I think The Bridge might have been able to earn this revelation if it had spent a season or two on a more prosaic but infinitely more interesting project, sketching in the details of the societies and economies of both Juarez and El Paso. When the show gives us hints of that, as was the case in tonight’s glimpses of Graciela singing and drinking with a group of musicians on a streetcorner, or its quick sketch of Santi Jr. and his role in Juarez, it’s always the most interesting part of an episode of The Bridge. A show that was more willing to be slow, like The Wire, might have set an entire episode at the party Daniel sent Adriana to attend, an interesting freebie of a story that she’ll now turn into a blockbuster, and would have handled the characters such that it made sense that their presence their and all of their interactions during the evening felt like one of those magic paintings when it finally becomes clear. But The Bridge is so unfortunately tied to its central murder mystery that it can’t afford to linger too much.

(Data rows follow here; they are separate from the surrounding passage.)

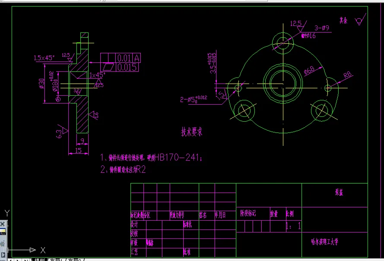Click the previous-tab arrow icon

10,259
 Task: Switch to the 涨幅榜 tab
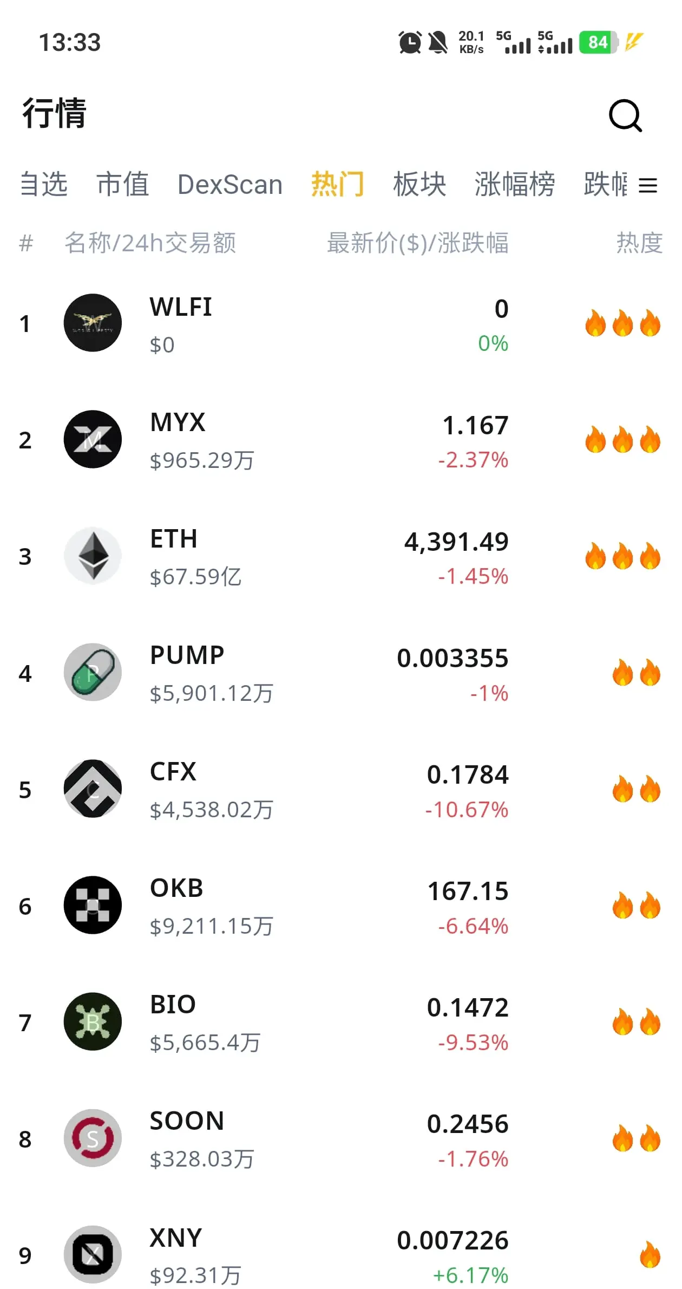point(515,184)
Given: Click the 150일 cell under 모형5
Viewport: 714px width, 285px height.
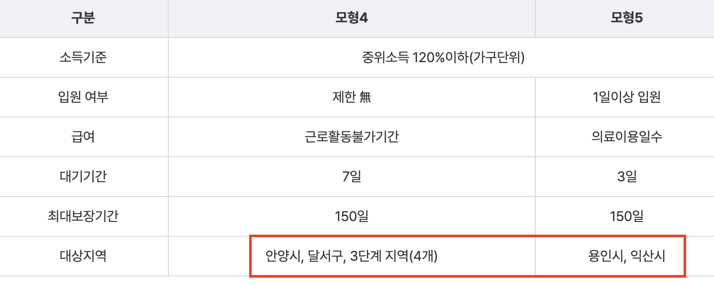Looking at the screenshot, I should click(626, 216).
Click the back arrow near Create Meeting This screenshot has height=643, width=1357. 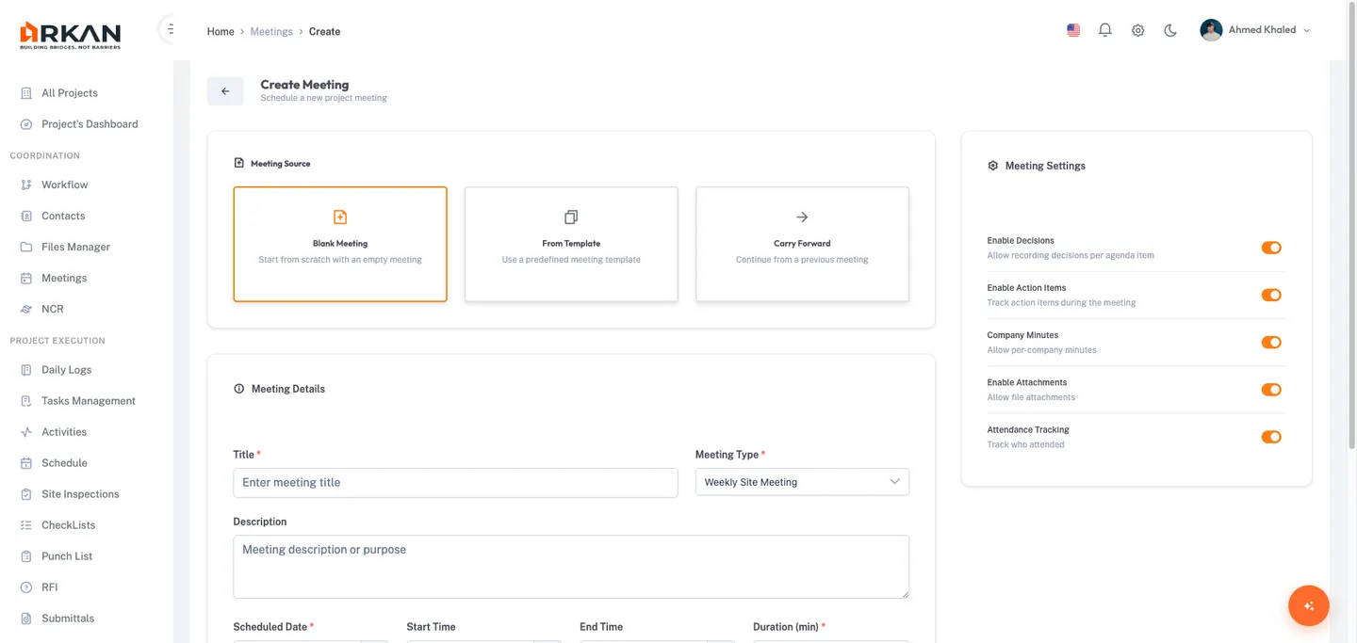click(x=225, y=90)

That’s too bad, because its character moments continue to be tremendous. The relationship between Daniel and Adriana, in all its spiky tenderness, remains one of my favorite things on television this summer. “How are you feeling?” Adriana asks him when he returns to work.”Like a guy who just had a bigass seizure,” Daniel tells her tartly, but it’s clear his resistance to her, and urge to rib her, is fading away. “If I go, I will drink. A lot,” he tells Adriana with a bluntness that’s characteristic, but in this case, also raw and trusting. “So this is the new Daniel?” Adriana asks him. “I hate him,” Daniel tells her. “Have fun. Don’t let Santi Jr. seduce you. He’s turned a lot of gay girls straight. Wear a dress.” And while Daniel is ribbing her, there’s real pain, and well-handled history in the scene where Adriana’s mother tells her “Every night I pray that you find a boyfriend. God won’t forgive you if you don’t.” Some things don’t need to be spoken directly again to wound. When Adriana turns down Santi Jr., she’s true to herself and brave in resisting the pressure from her mother. But she also potentially leads to his death by giving David Tate a chance to corner him. That’s a plot mechanism that I find more compelling than the perfection of Tate’s scheme — it’s an illustration of the power of chance, rather than of fate.

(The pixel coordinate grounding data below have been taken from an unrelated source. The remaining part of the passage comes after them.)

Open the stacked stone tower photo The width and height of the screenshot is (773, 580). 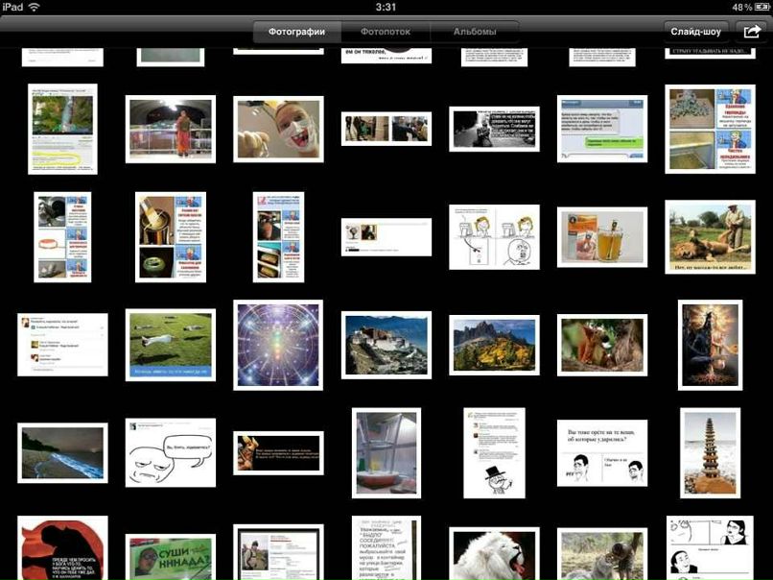[710, 453]
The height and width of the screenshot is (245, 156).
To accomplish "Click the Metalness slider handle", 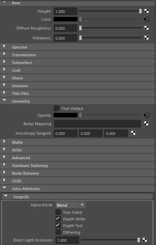I will point(80,38).
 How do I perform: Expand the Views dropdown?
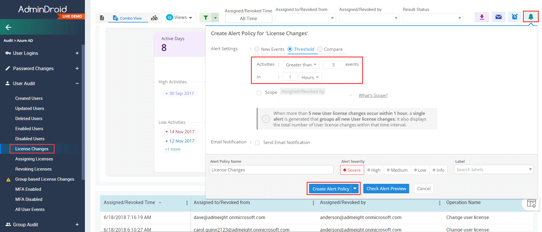(x=179, y=18)
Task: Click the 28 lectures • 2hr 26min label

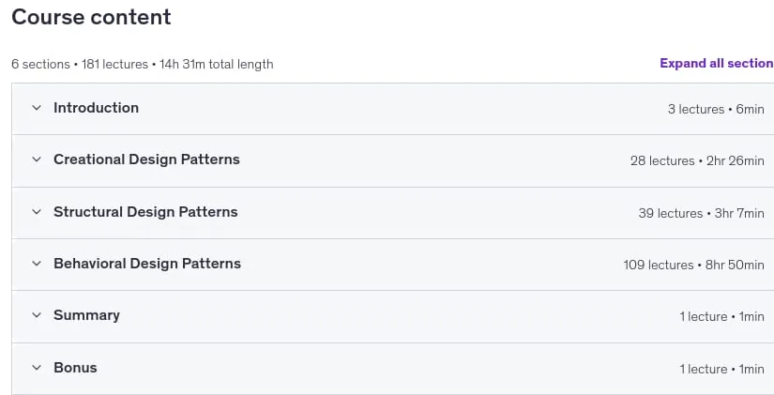Action: [x=697, y=161]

And there’s a lovely surprise in the episode when, wounded by Tim’s frustrated outburst that “There’s got to be a limit to how much we indulge our village idiot savant here,” Sonya goes off by herself and finds comfort in an unexpected place. Marco’s son Gus, it turns out, has been harboring a bit of a crush on Sonya, and tried to show it with a box of chocolates. When Sonya tells him she doesn’t like chocolate, or secrets, Gus is embarrassed, telling her “I guess it was kind of crazy of me to think you might like me, too.” But his confession gives Sonya space to talk. “I’m. I’m not good with that,” she tells him. “People. Closeness…Um. I-I, it’s just-it’s hard for me. I just don’t know what people want. When to talk. When not to talk. Or when to walk away. I just don’t know.” And like his father, Gus responds with kindness and perception. “I think it’s hard for everyone. I’m the dummy who gave you the candy you didn’t want,” he reminds her, in a perfect illustration of why autism is a spectrum disorder. Even more so than the mystery of the serial killing, the biggest question hanging over this season is how Sonya survives in the department when Hank leaves. Gus’s kindness, and her response to it, is a sign that she may be able to stand on her own, as long as she has the Ruiz family to see her as Hank sees her, and to ask her the right questions.